Las grandes tiendas del Centro fueron cerrando las puertas al público dejando sin trabajo a miles de empleados para apostar a las modernas "Galerías" que no alcanzaron nunca a colmar las expectativas de los quiméricos empresarios de aquellos días. Cerraban los cines y los grandes bares, y el clásico paseo de los sábados al Centro desapareció.

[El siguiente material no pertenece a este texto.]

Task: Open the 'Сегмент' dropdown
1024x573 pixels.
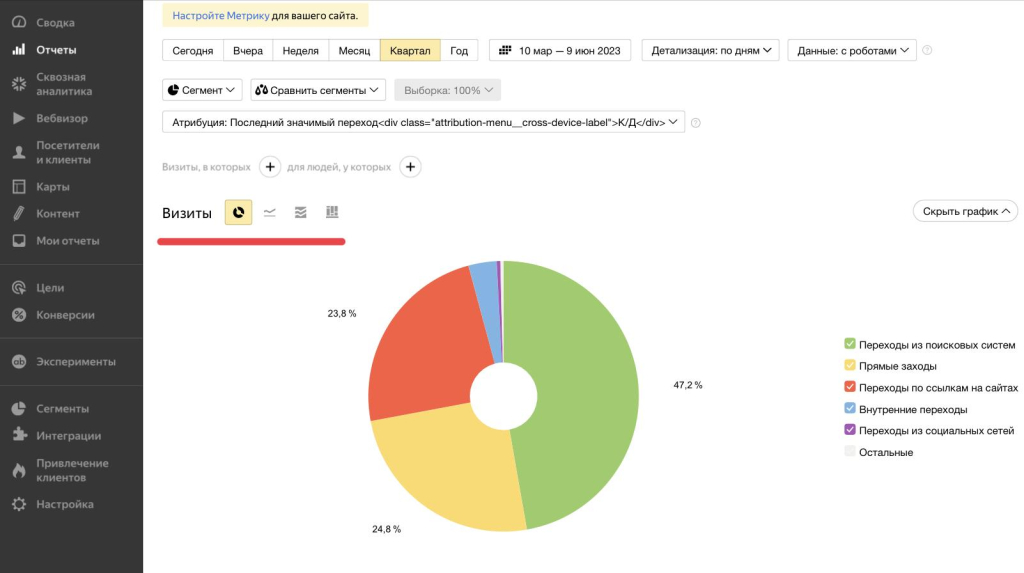Action: (202, 90)
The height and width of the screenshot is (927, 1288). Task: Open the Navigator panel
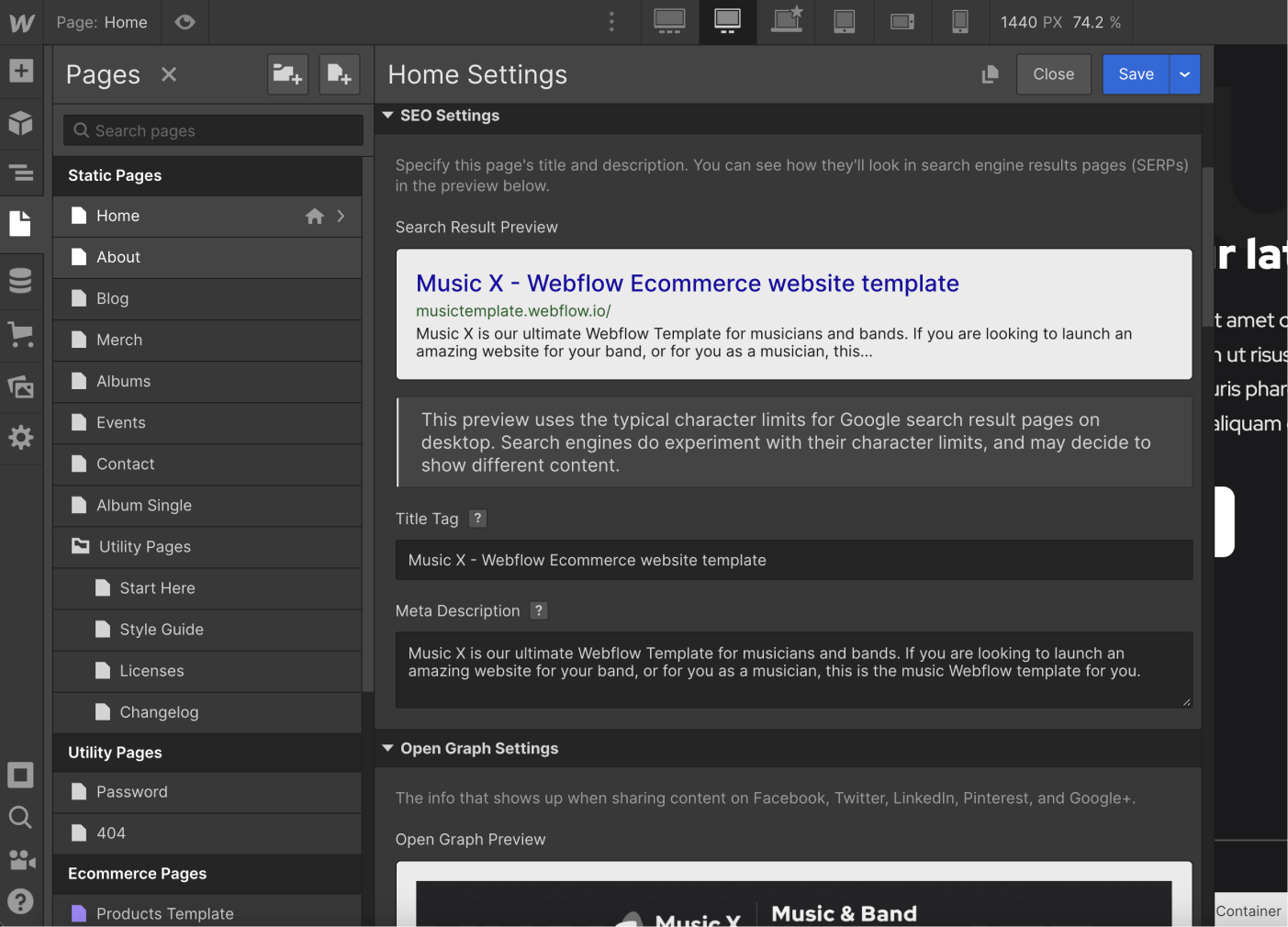(20, 173)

En esa década, a partir de aquel abril de 1959 cuando las inundaciones causadas por treinta días de lluvia continua, produjeron una catástrofe nacional, dejando al país con carreteras cortadas y prolongados cortes de luz, los empleados del comercio obtuvimos algo favorable: dejamos de viajar cuatro veces por día pues se decretó, para ese ramo, el horario continuo. Los comercios del Centro abrían sus puertas   de diez de la mañana a seis de la tarde, con un descanso, para el personal, de una hora al medio día.

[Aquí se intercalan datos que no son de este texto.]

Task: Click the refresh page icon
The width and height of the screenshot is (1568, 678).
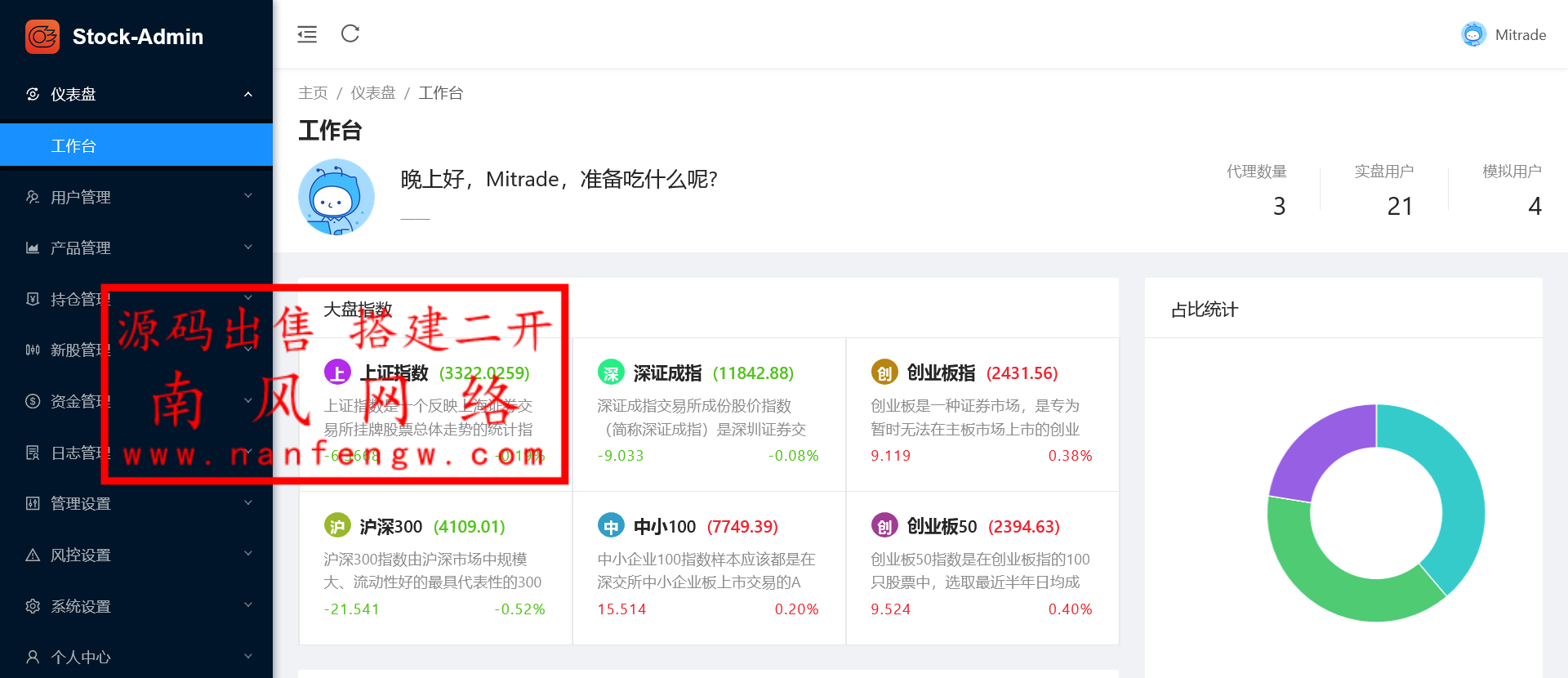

En la calle Río Negro entre 18 de Julio y San José había, en aquel entonces, un bar llamado Támesis. Allí íbamos varias compañeras, en la hora de descanso, a conversar y tomar un cortado largo con una medialuna de jamón y queso. En ese bar muchas de nosotras aprendimos a fumar con los Marlboro y los L & M americanos, extralargos con filtro, que comenzaban a aparecer en todos los quioscos del Centro. En esos días también íbamos a comer la famosa pizza con mozzarella que ofrecía, como una novedad, El Subte, la pizzería de Ejido frente a la Intendencia, que era un local chiquito, sin mesas ni sillas, donde había que comer de pie y de apuro, para dar lugar a otras personas que esperaban afuera.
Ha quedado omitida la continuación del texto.